**BRIEF:**
Copy out, from the entries below, each line that holds the string "resolution".

[Dataset entries]
════════════════════
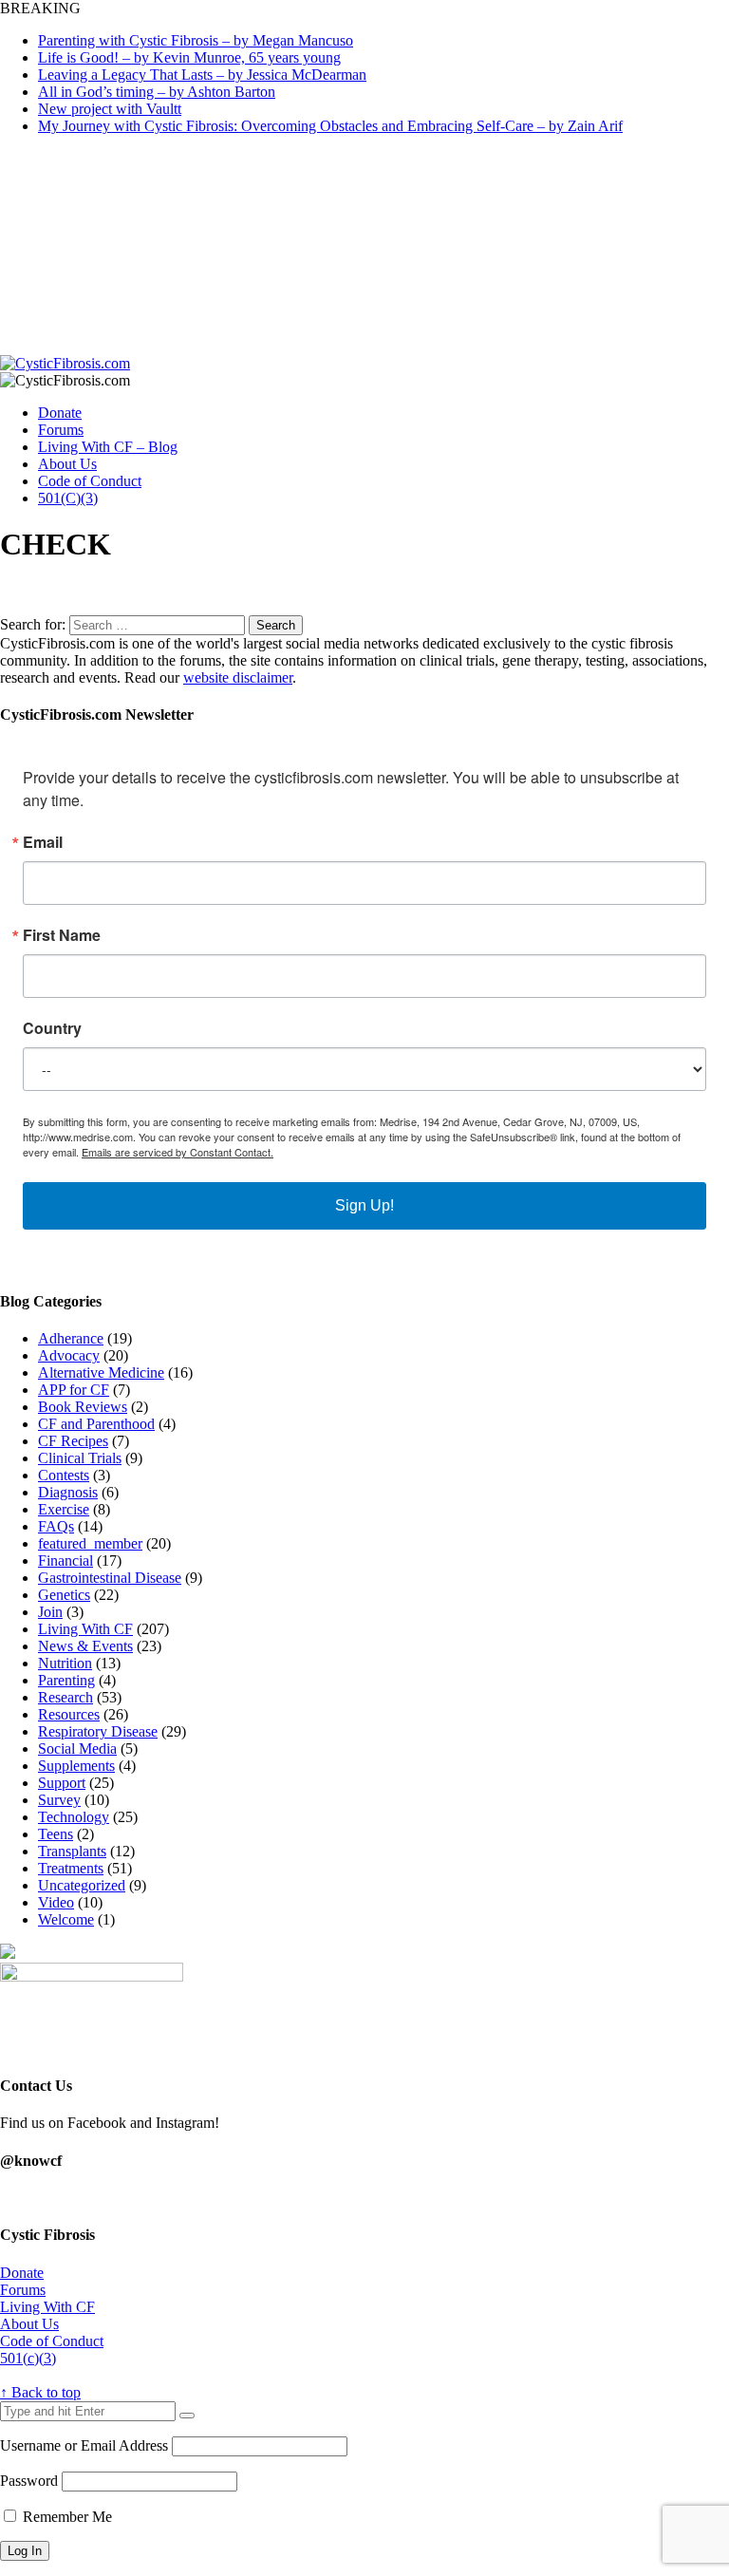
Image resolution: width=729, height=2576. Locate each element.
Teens (55, 1834)
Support (61, 1783)
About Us (67, 464)
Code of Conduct (89, 481)
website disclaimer (237, 677)
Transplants (72, 1851)
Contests (63, 1475)
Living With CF (85, 1629)
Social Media (77, 1748)
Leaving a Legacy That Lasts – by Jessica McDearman (202, 74)
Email (43, 842)
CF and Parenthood (96, 1424)
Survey (59, 1800)
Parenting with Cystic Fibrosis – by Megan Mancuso (195, 40)
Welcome (66, 1919)
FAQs (56, 1526)
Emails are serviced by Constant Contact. (177, 1151)
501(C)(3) (68, 498)
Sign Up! (364, 1205)
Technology (73, 1817)
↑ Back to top (40, 2392)
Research (65, 1697)
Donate (60, 412)
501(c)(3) (28, 2358)
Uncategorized (81, 1885)
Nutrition (65, 1663)
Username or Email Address (84, 2445)
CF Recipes (73, 1441)
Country (52, 1028)
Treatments (70, 1868)
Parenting (66, 1680)
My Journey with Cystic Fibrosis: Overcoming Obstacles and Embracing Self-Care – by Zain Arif (330, 126)
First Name (62, 935)
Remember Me (65, 2517)
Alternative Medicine (101, 1372)
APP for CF (73, 1390)
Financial (65, 1560)
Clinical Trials (80, 1458)
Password (29, 2481)
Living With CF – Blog (108, 447)
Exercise (63, 1509)
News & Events (85, 1646)
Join (50, 1612)
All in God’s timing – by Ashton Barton (156, 92)
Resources (69, 1714)
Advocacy (69, 1355)
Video (56, 1902)
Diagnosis (68, 1492)
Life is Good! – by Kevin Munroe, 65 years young (189, 57)
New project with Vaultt (109, 109)
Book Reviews (82, 1407)
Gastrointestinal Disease (109, 1578)
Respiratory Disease (98, 1731)
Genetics (64, 1595)
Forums (61, 430)
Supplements (76, 1766)
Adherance (70, 1338)
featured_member (90, 1543)
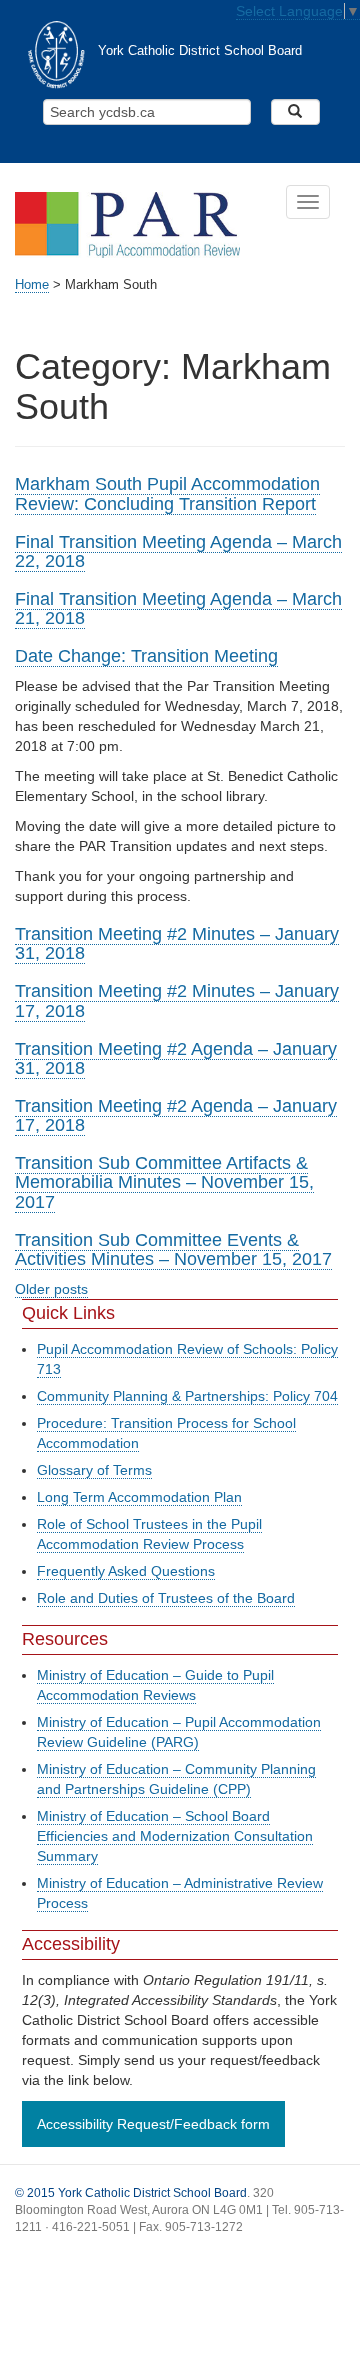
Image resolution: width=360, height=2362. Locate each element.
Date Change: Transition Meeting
════════════════════
**WRITTEN REPLY:**
Image resolution: width=729, height=2576. Locate each element.
Image resolution: width=360, height=2362. Locate each element.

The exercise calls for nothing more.